SL conceived of the study, participated in the design and coordination of the study, and drafted the manuscript, TR carried out genotyping and analysis of clinical data, SF carried out genotyping and analysis of clinical data, SU participated in coordination of the study and helped to draft the manuscript. WP participated in collection of clinical data and helped to draft the manuscript, PT participated in coordination of the study and helped to draft the manuscript, EEN supervised genotyping, participated in study design and helped to draft the manuscript, TS participated in the design of the study, performed the statistical analysis, and helped to draft the manuscript. All authors read and approved the final manuscript.

Author's information

SL is a chief of Immunology and Virology Laboratory, Bamrasnaradura Infectious Diseases Institute, which is a governmental institute with the largest infectious disease hospital in Thailand.
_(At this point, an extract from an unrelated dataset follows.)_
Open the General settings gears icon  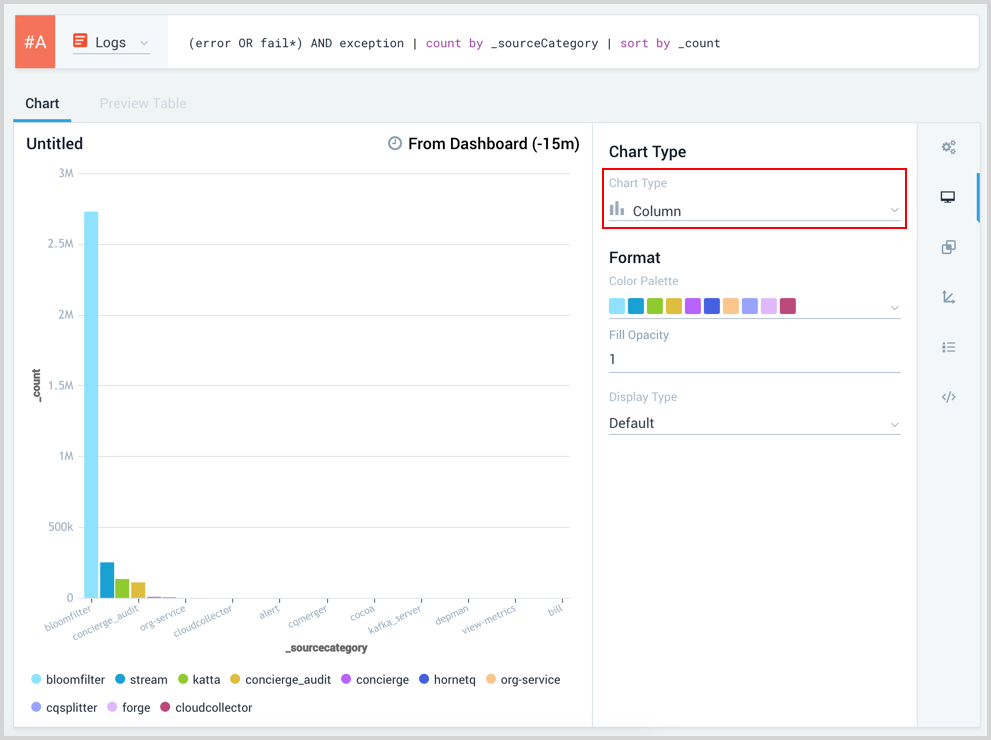click(x=948, y=148)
TR and SF are research assistants of the study. SU is a sub-chief of Immunology and Virology Laboratory and working on HIV-1 diagnosis. WP is a clinician who is taking care of HIV-1 infected patients. PT is a director of Bamrasnaradura Infectious Diseases Institute. EEN is an assistant professor of Osaka University, Japan. TS is a professor of Osaka University working on HIV-1 infection and host genome.